For HLT, the Court held the direct and immediate link was with the exempt disposal of HLTB shares, not with HLT’s general hotel business.
8.3 Economic activity
“Economic activity” is defined broadly in VAT law as:
- any activity of producers, traders and persons supplying services, including mining or farming and the activities of the professions, where it is conducted on a continuing basis for remuneration.
In the context of share transactions:
- mere acquisition and holding of shares, receiving dividends, or selling shares in isolation is not economic activity;
- but if a holding company provides management services to subsidiaries for remuneration, it is carrying on an economic activity; the share transactions can then be treated as a permanent and necessary extension of that activity.
8.4 Fiscal neutrality
Fiscal neutrality has two aspects:
- Economic neutrality: VAT should not distort competition between businesses engaging in the same economic activities.
- Systemic neutrality: within a business, VAT should not be a cost burden on inputs used for taxable outputs.
However, as Deutsche Bank and the present Supreme Court decision emphasise:
- Fiscal neutrality is a principle of interpretation, not an absolute overriding rule.
- It cannot expand the scope of exemptions or create new rights to deduct without clear legislative wording.
8.5 VAT grouping
VAT grouping allows companies which are closely linked to be treated as a single taxable person:
- they file a single VAT return;
- supplies between group members are ignored for VAT accounting purposes; and
- only supplies between the group (as a whole) and third parties are accounted for.
But grouping does not:
- change the economic substance of what the entities actually do;
- turn a non‑taxable person into a taxable person;
- convert an exempt supply into an out‑of‑scope transaction.
9. Conclusion
Revenue and Customs v Hotel La Tour Ltd is a major clarification of UK VAT law on the deductibility of input VAT associated with share disposals, particularly in fundraising contexts and within VAT groups. Its main contributions are:
- It confirms that there is no special “fundraising” modification to the “direct and immediate link” test. Professional fees incurred to sell a subsidiary are, on typical facts, directly and immediately linked to that share sale, not to the business funded by its proceeds.
- It clarifies the correct reading of SKF:
- SKF does not abolish the difference between exempt and out‑of‑scope transactions; and
- BLP remains the leading authority where inputs are directly linked to exempt share disposals.
- It corrects the misuse of the “cost components” terminology, emphasising that what matters is the economic function of the input, not the mechanics of pricing or cost‑plus calculations.

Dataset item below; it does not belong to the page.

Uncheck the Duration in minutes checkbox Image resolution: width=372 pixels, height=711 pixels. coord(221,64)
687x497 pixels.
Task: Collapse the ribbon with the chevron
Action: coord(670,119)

- It delineates clearly the limited role of purpose and intention in VAT deduction:
- purpose is relevant in pre‑trading and timing cases (e.g. Sveda, Frank Smart);
- but in cases like HLT, where the economic activity is ongoing and the transaction in question is a specific share disposal, purpose does not override the objective direct and immediate link.
- It concludes that VAT grouping under s 43 VATA:
- cannot be used to recharacterise an exempt share sale as out of scope; and
- does not erase the underlying management services that justify treating the share disposal as an exempt economic activity.
The practical consequence for HLT is an irrecoverable input tax cost. More broadly, the judgment sends a clear signal: corporate groups cannot rely on fundraising motives, subsequent use of proceeds, or VAT grouping to transform the VAT result of exempt share disposals. The central question remains, as it has always been under EU VAT law: to what, in truth, are the inputs directly and immediately linked?
Note: This commentary is intended as an academic and professional analysis of the judgment, not as legal advice on any individual situation.